* [Objectives]:
(a) List every kind of impression that the philosophy passage names.
(b) Pick up the philosophy passage after its final sentence and write the next few sentences.

If you assault me it is not like damaging my car, you injure me; if I am kissed on the lips, I am kissed, not a phantom or some appurtenance of mine. How do we cope with this dilemma? Some will say at this point that the dilemma is just what philosophers invariably end up in by tackling their problems in the present way. There must be something phoney about an investigation where we seem to be driven round in circles saying now one thing and then, with equal conviction, the opposite. We have, perhaps, a pseudo problem on our hands and the whole enterprise must be radically changed before we make any headway.

And it was in the confident assurance that this was the fate which awaited him, inevitably in virtue of what we are and not because of any unkindly or hostile attitude of any other power towards us, that Hume drew to the close of his own life, with great self-possession and humour as we have seen. The position adopted here by Hume is compatible with a distinction between extended and non-extended existence, and he himself based the distinction upon that between impressions of sight and touch, which alone give us the idea of extension, and those of sound, taste, smell and feeling which do not.

Stored dataset items

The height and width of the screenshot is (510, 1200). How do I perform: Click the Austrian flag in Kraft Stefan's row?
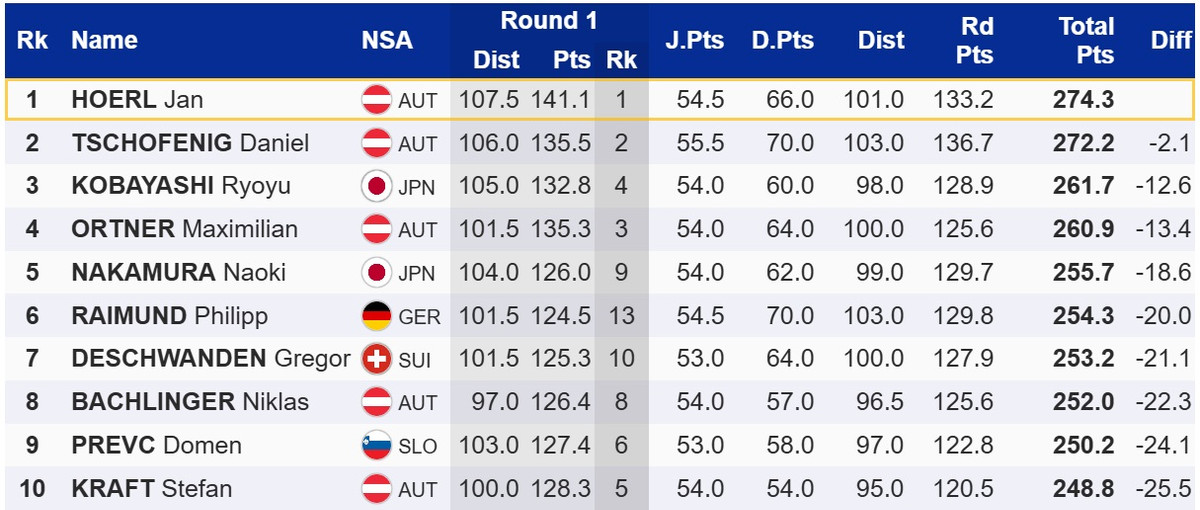point(376,488)
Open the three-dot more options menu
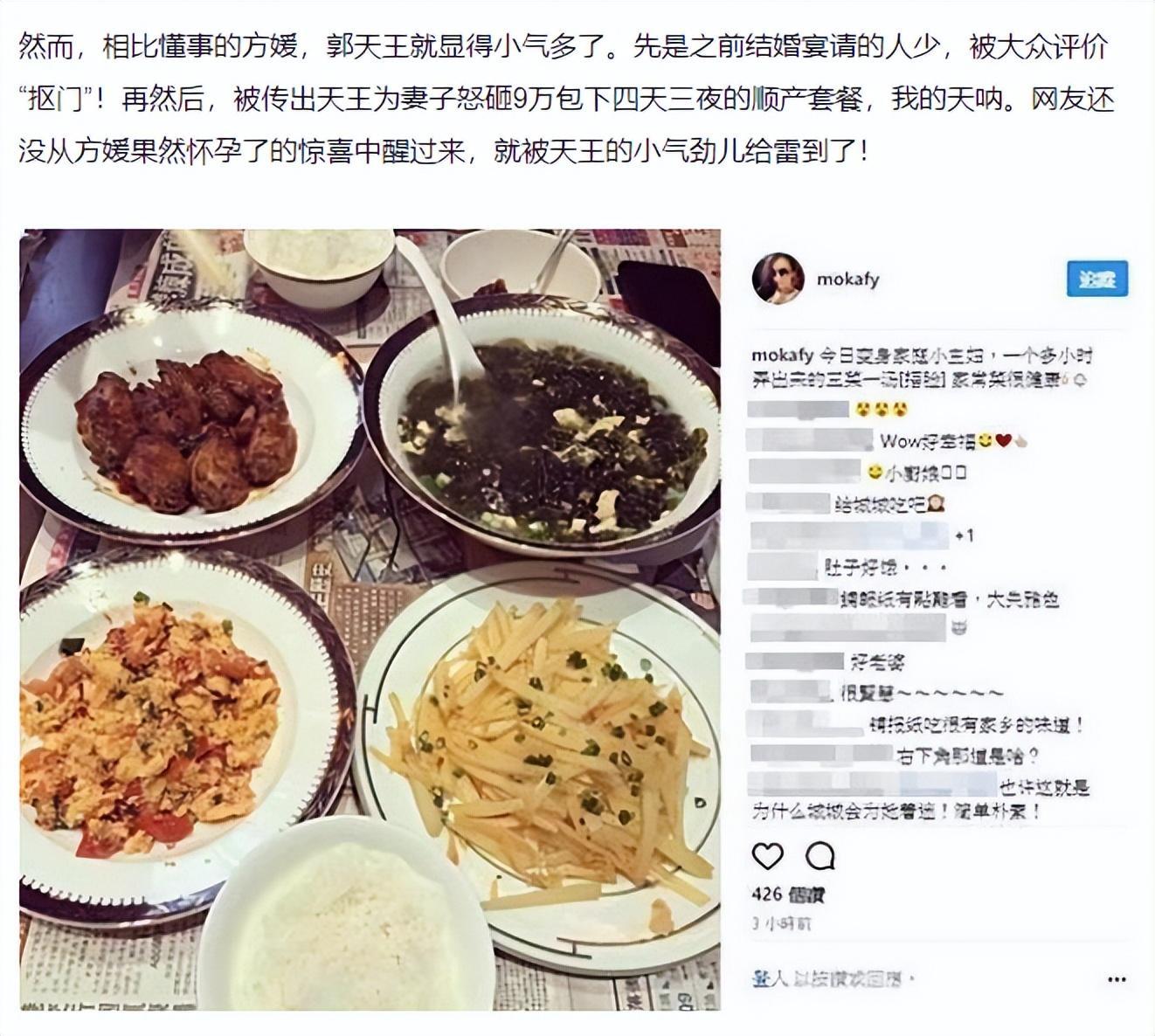The image size is (1155, 1036). pyautogui.click(x=1117, y=979)
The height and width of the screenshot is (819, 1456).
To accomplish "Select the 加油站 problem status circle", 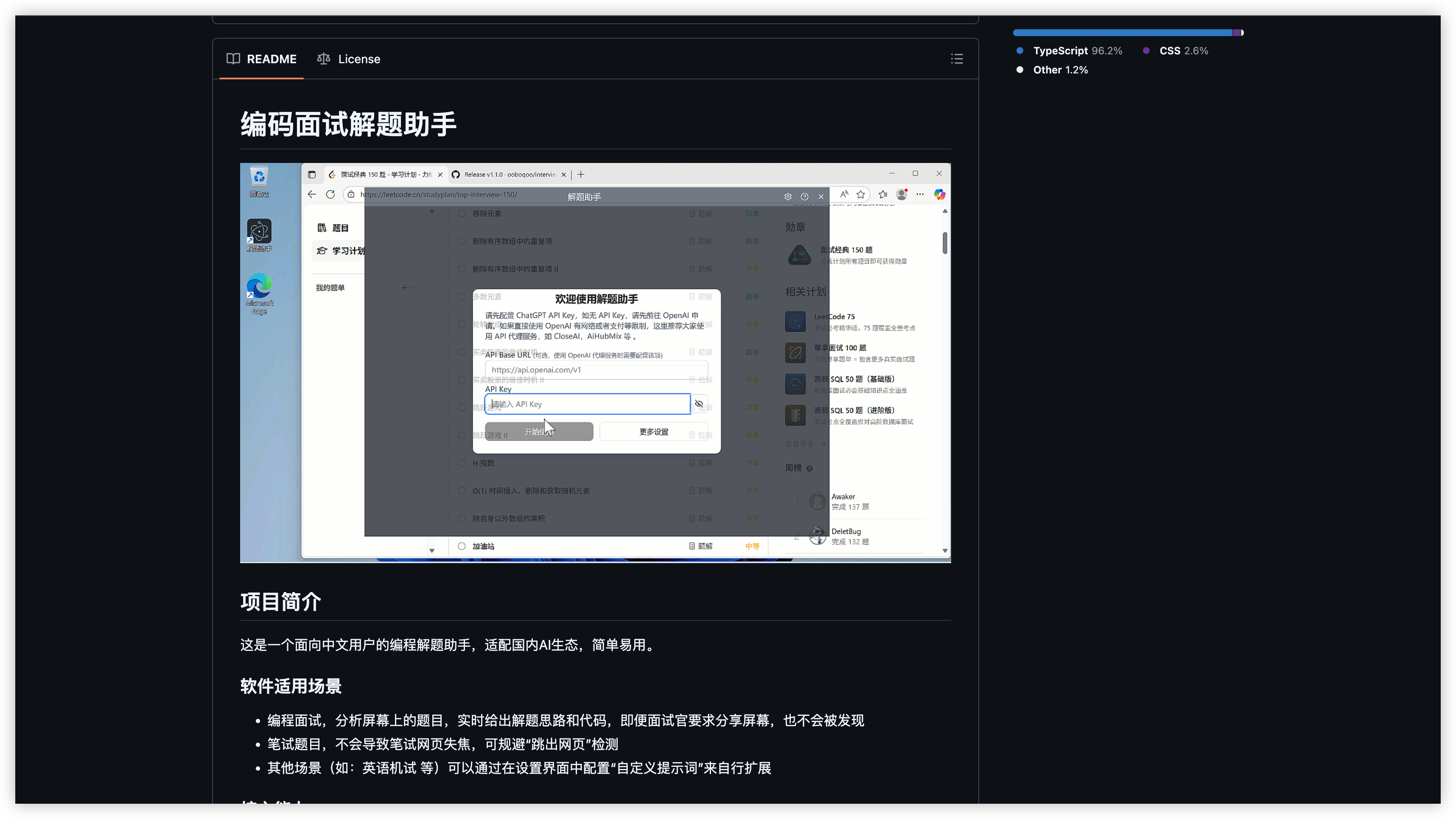I will 462,546.
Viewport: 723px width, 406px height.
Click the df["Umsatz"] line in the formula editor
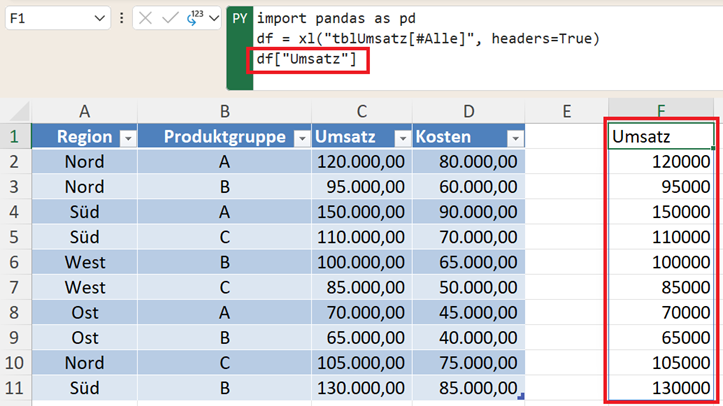[307, 60]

* [Task-by-task results]:
(a) sight, touch, sound, taste, smell, feeling

(b)
We do somehow think of ourselves as beings in our own right, however much we may acknowledge our indebtedness to others and to society. We could not, admittedly, exist without other people and the world we inhabit, we could not be in a void; and there seems to be more than a recognition of causal factors here. There may even be some sense in which our responsibilities are shared, though that is a very tricky question. But when every allowance of this sort has been made, there remains the very firm impression that everyone of us has some kind of being or actual reality to which the idea of'a centre' or 'focus' or 'principle' seems hardly to do proper justice.